Source: brand strategy (Dec 2006/Jan 2007)

Tuesday, December 12, 2006

De Kijk van Van Dyck: The USP is back

The Unique Selling Proposition is back. Thanks to technological innovations. Microsoft's new Zune is a great example. Its technological feature of being able to wirelessly share music with other Zune owners discerns it form its biggest competitor, the iPod.

On top of that the Zune is being launched under 'Welcome to the social', which in turn offers it a clear positioning. The USP is back.

Read all about the importance of innovation and our present urge to 'explore' and 'bond' in this week's column.
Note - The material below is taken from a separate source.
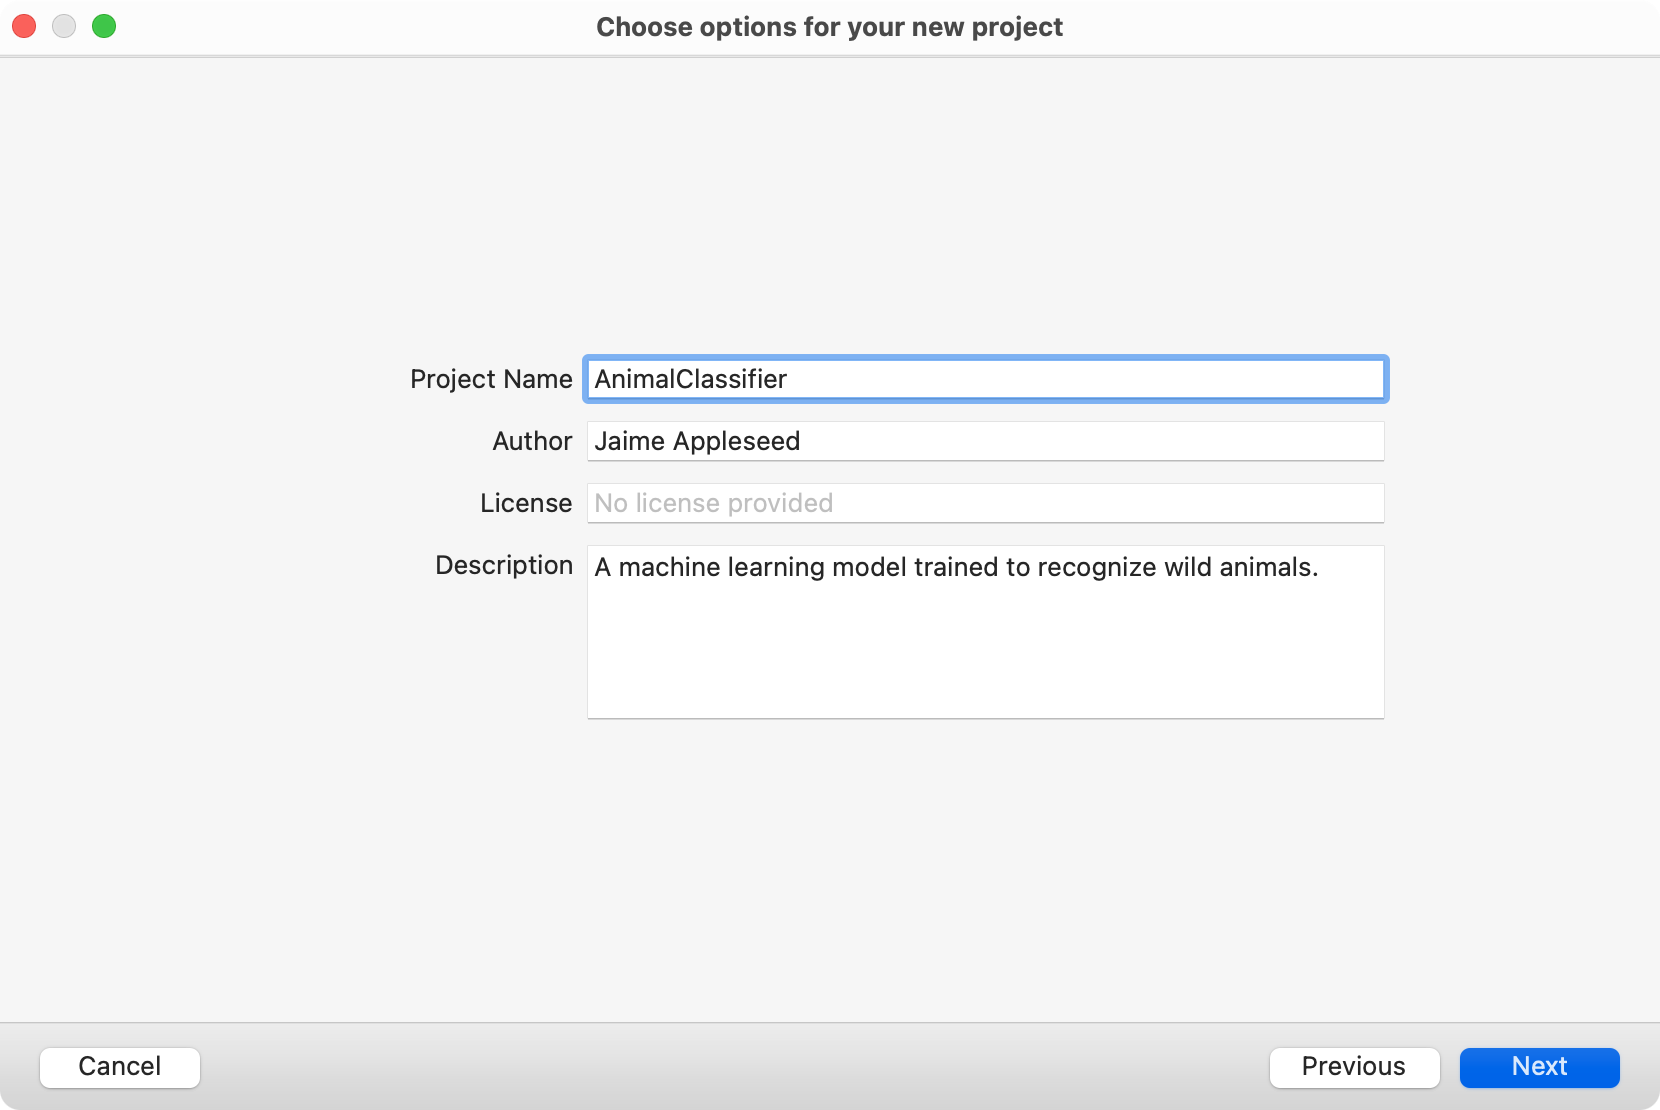Click Next to continue project creation

pos(1539,1067)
Research: Children and advertising

One could expect a greater ad influence on younger children because they are less ad 'literate'; they are used to advertising. However, Livingstone & Helsper found that this is not the case. They found that advertising has a greater effect for 7-16 year olds than on 2-6 year olds.

Source: S. Livingstone, E.J. Helsper. Does advertising literacy mediate the effects of advertising on children? A critical examination of two linked research literatures in relation to obesity and food choice. Journal of communication, nr. 3 2006, p. 560-584.

Research: News and gender

Men and women react differently to news items. Men prefer (they are more physically aroused) negative news items, and on the contrary, women prefer positive news items. Men and women also remember and better understand more from respectively the negative and the positive news items.

A very interesting, though quite controversial finding if you ask me.

Source: M.E. Grabe, R. Kamhawi. Hard wired for negative news? Gender differences in processing broadcast news. Communication research, nr. 5 2006, p. 346-369

Monday, December 04, 2006

De Kijk van Van Dyck: The Long Tail

The 80/20-rule in marketing is history. In his book The Long Tail Chirs Anderson states that, in the internet age, 20 percent of the customers are no longer responsible for 80 percent of a company's turnover.

Anderson argues that products that are in low demand or have low sales volume can collectively make up a market share that rivals or exceeds the relatively few current bestsellers and blockbusters, if the store or distribution channel is large enough. Examples of such mega-stores include the online retailer Amazon.com and the online video rental service Netflix.

Here you can find Anderson's blog, and more information about his book.

Read the column here.

International Marketing Congress (Ghent): Jaffe Juice

Saturday morning Joseph Jaffe kicked off with a discourse on his book 'Life after the 30-second spot'.

The most important thing that I take home from Jaffe is his hypothesis: The internet is the integrator. Internet will lead integration efforts in the next wave of the evolution of marketing, he states. Jaffe thinks all communications should evolve around the internet.

On De Standaard Weblog you can listen to the discourse he gave last Saturday. For those who prefer sound accompanied with images, here is a video of Jaffe at PICNIC '06: Cross Media Week, past September in Amsterdam.

For more info on his book go here, his weblog Jaffe Juice you can find here.

International Marketing Congres (Ghent): Old Leaders - New Leaders

Past Firday and Saturday Stichting Marketing (the Belgian Marketing Association) organised its 25th congress in Ghent. It was again an edition its name of international congress worthy.

For 25 years now, the Marketing Congress has inspired and stimulated an entire generation of marketers. The theme of this year's edition was well chosen: Old Leaders - New Leaders.

I think in this light the revelations of this year's congress were Baudouin Meunier of DePost and Dan Germain of Innocent. What I learned from them is that Old and New Leaders have 1 thing in common: passion for their job.